# QUOTED PASSAGE

## Sunday, August 4, 2024

### TI-84 Plus CE Python: Drawing Shapes with the ti_plotlib module

TI-84 Plus CE Python: Drawing Shapes with the ti_plotlib module

Introduction

Here are four scripts to draw shapes:

RECT8: rectangles and squares centered at (0, 0)

ELLIPSE8: ellipses and circles centered at (0, 0)

POLYGON8: polygons given the vertex points and number of vertices

INVFUNC8: draws a function f(x) and it’s inverse f^-1(x). Define the function is defined in the f(x) subroutine in the program.

The plot window is sized in sync with the TI-84’s screen size (320 pixels x 220 pixels) so that squares look like squares and circles look like circles. The window parameters are set as such:

Xmin = -16, Xmax = 16

Ymin = -10.5, Ymax = 10.5

TI-84 PLUS CE Python Script: RECT8.py

import ti_plotlib as plt

from math import *

# draw an rectangle using ti_plqtlib

# get parameters

print("Press [clear] to \nexit the graph.")

print("x:[-16,16] \ny:[-10.5,10.5]")

a=eval(input("horiz. length? "))

b=eval(input("vert. length? "))

# plot routine

plt.cls()

plt.title("Rectangle")

plt.window(-16,16,-10.5,10.5)

plt.axes("on")

plt.grid(1,1,"dot")

# color: blue

plt.color(0,0,192)

# pen size

plt.pen("medium","solid")

plt.line(-a/2,b/2,a/2,b/2,"")

plt.line(-a/2,-b/2,a/2,-b/2,"")

plt.line(-a/2,-b/2,-a/2,b/2,"")

plt.line(a/2,-b/2,a/2,b/2,"")

plt.show_plot()

TI-84 PLUS CE Python Script: ELLIPSE8.py

import ti_plotlib as plt

from math import *

# draw an ellipse using ti_plqtlib

# get parameters

print("Press [clear] to \nexit the graph.")

print("x:[-16,16] \ny:[-10.5,10.5]")

a=eval(input("x axis? "))

b=eval(input("y axis? "))

# plot routine

plt.cls()

plt.title("Ellipse")

plt.window(-16,16,-10.5,10.5)

plt.axes("on")

plt.pen("medium","solid")

plt.grid(1,1,"dot")

# color: green

plt.color(0,192,0)

for i in range(128):

x=a*cos(i*pi/64)

y=b*sin(i*pi/64)

plt.plot(x,y,"o")

plt.show_plot()

(Entries for locating text and elements)
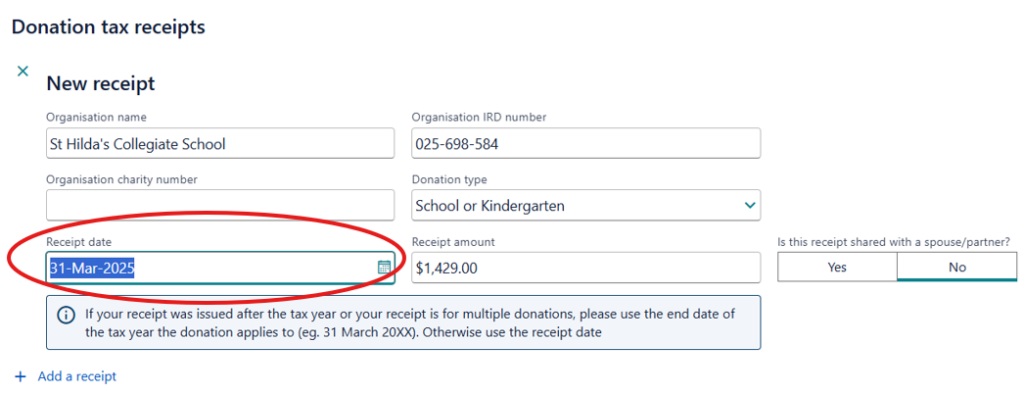Focus the Organisation IRD number field

586,144
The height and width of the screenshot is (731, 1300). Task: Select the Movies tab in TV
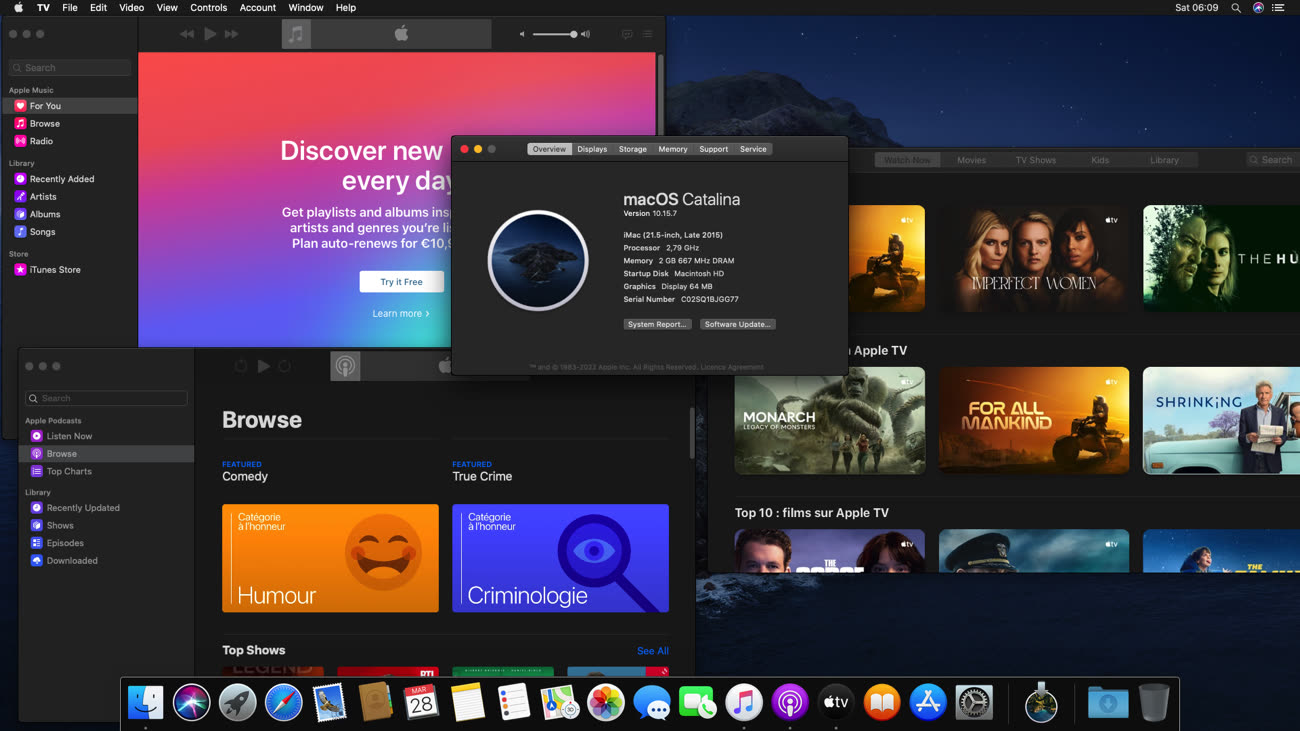point(971,160)
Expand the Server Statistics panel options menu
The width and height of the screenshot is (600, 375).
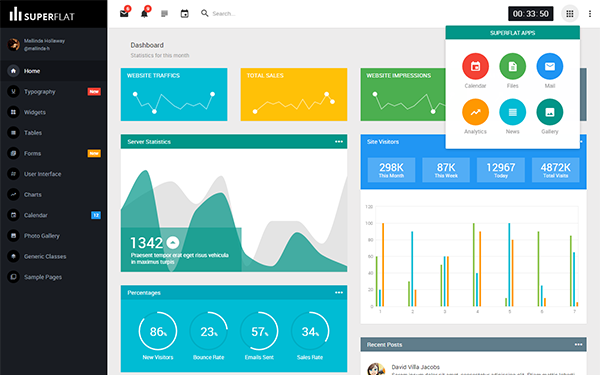coord(339,142)
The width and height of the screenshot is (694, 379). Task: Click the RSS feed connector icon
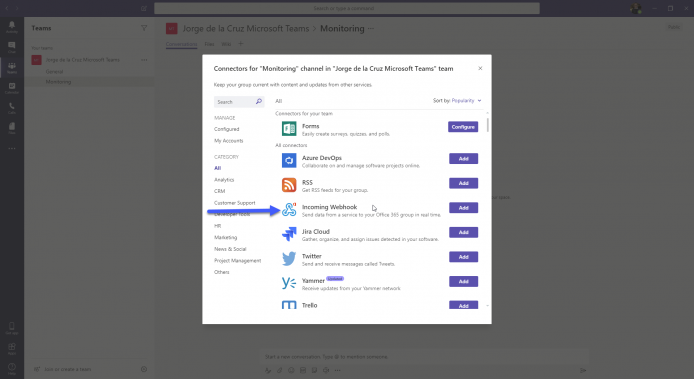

# WHAT THE EXERCISE ASKS
In the TI-84 shape-drawing post, substitute "located" for "centered" and give the passage from "### TI-84 Plus" up to and including "circles centered at (0, 0)".

# RESPONSE TO THIS EXERCISE
### TI-84 Plus CE Python: Drawing Shapes with the ti_plotlib module

TI-84 Plus CE Python: Drawing Shapes with the ti_plotlib module

Introduction

Here are four scripts to draw shapes:

RECT8: rectangles and squares located at (0, 0)

ELLIPSE8: ellipses and circles located at (0, 0)